Translation as (an)Archival Process

2021 – Ongoing




PART I:
Poem Letters (#1–4)
Haus der Kulturen der Welt, Berlin
October 2021 – February 2022


Accompanying Description, as published in The Whole Life Academy’s Website, on 20.12.2021:

Ioannis Andronikidis’ series of Poem Letters (#1–4) initiates an ongoing research project around translation as an archival process. A bilingual epistolary and poetic correspondence unfolds onto relief paper surfaces, upon which photographs selected from his personal and family archive (1960s–1980s / 2000 onwards) have been printed. Through different epistolary poetic forms, two fictional characters discuss the notion of ‘the archive,’ autobiography (here, the term “autobiology” is adopted) and thus the body archive of both the interlocutors and, naturally, of the archival material itself.        The research project commences with Jacques Derrida’s ‘the archive always holds a problem for translation.’ While acknowledging “the unstable limit between public and private […] between the family and an intimacy even more private than the family, between oneself and oneself,” it problematises fixed definitions of ‘problem’ and ‘trouble’ –wherein also dis/comfort– and suggests a contingent understanding and interpretation of the textual and the photographic. [1]        The aim of the research project is not to designify the archival material (the photographs) by means of the poem letters, but to call for a reimagination of the ways we “read” and “trans(re)late” archival material. Ioannis Andronikidis explores the latter in the space(s) between the nameable and the unnamable, the translatable and the untranslatable, between compulsive and nostalgic repetition, archive and anarchive, between oneself and oneself.

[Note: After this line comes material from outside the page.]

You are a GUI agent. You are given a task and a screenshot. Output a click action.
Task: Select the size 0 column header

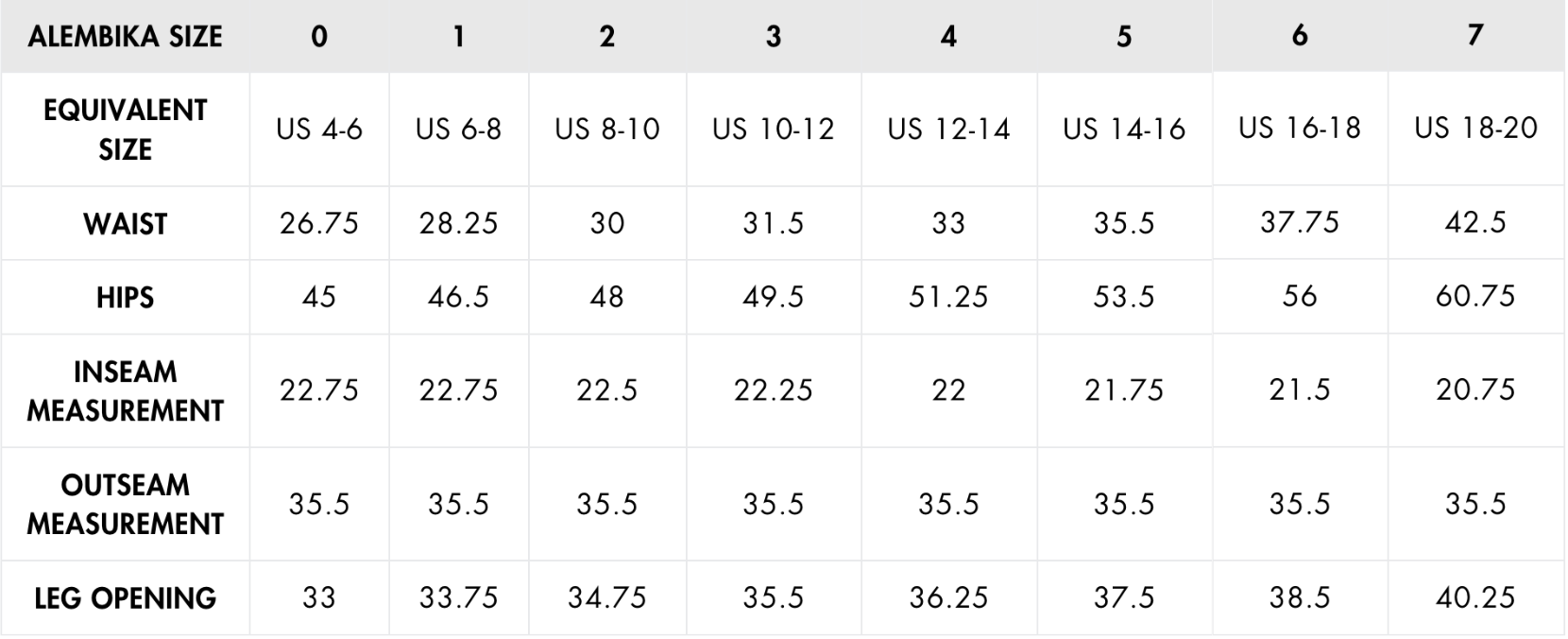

[1] Jacques Derrida, “Theses.” Archive fever: a Freudian impression. Translated by Eric Prenowitz, Chicago: University of Chicago Press, 1996



[arkheion]:                                                                                                         I breathed in your dust                                                                                                        Factories in black and white            I breathed in Widnau                       Something She Called a Fever            like portable assertion             a paradoxical assertion         I breathed             But–                it cannot be a [beginning] assertion                 the fact that                 I breathed

Re: [Αρχειακό Ευπρόσιτο]:    ημερολόγια της ηλικίας                    είναι τα έργα {σπονδυλωτά} και μοιάζουν γεύσεις

λιωμένες σημάδια στο φως sun κομμάτια μυθολογίας γεύσεις με σκοτεινό [obscure] και χαμηλό τοπίο μεμβράνες σκιώδεις χνούδια [dust] με διάβρωση βύθισμα αρχείο κολλώδες τοπίο– 

excerpt, Poem Letter #4, “breathing area”






PART II:
“Poem Letters”: Documents I–X
  k41, Copenhagen
May – June 2022


Part of the accompanying text, as included in Remember When We Met:


[…]

The documents selected for the exhibition Remember When We Met elaborate words-images-archives as artistic outputs of a ‘creative misunderstanding’: cognating the archival with the personal/familial and the sonic/aural, attempting a recontextualization of the epistolary poetic form through fragmented reiterations of affective sounds, intermediate states embroiled in opalescent memories and impromptu movements metabolized in limbo.


“Document IX”


“Document VII”



Audio Documents, “Poem Letters”: Documents I–X
(also available on Bandcamp)




PART III:
767, or The Dance of Life
( print publication )
 Footnote Center for Image & Text
& Kulturni Centar Magacin, Belgrade
May 2023

767, or The Dance of Life is a two-part work written while in residency at Footnote Centre for Image & Text, and printed by Jovan Jović at Kulturni Centar Magacin (Belgrade, Serbia). It was presented alongside a titular audiovisual installation—created in collaboration with Johanna Gschwend, Moritz Hossli, and Evangelos Gkountonis—at the exhibition ‘Vulkanizer’ at Ostavinska, Kulturni Centar Magacin [May 26–27, 2023].    It comprises:    [1] a zine exploring the expansiveness of what could be a number/an address/a decelerating vehicle/a teeming wound/a valley of accidents… in the company of Robert Frei (fictional) and a 19th-century (ghost-)writer/pamphleteer/“textual hacker” (non-fictional),     & [2] an audiovisual installation, made in collaboration with Johanna Gschwend, Moritz Hossli, and Evangelos Gkountonis, tracing a once-existing street address in Widnau (St. Gallen, Switzerland), where his grandfather used to live and work in the early 1960s.    767, or The Dance of Life was presented as part of the exhibition ‘Vulkanizer’ at Ostavinska (Belgrade, Serbia) on May 26-27, 2023.









A bilingual print publication, Blue Magnets: translation as an_archival process, is expected in 2024; publisher: A) GLIMPSE) OF).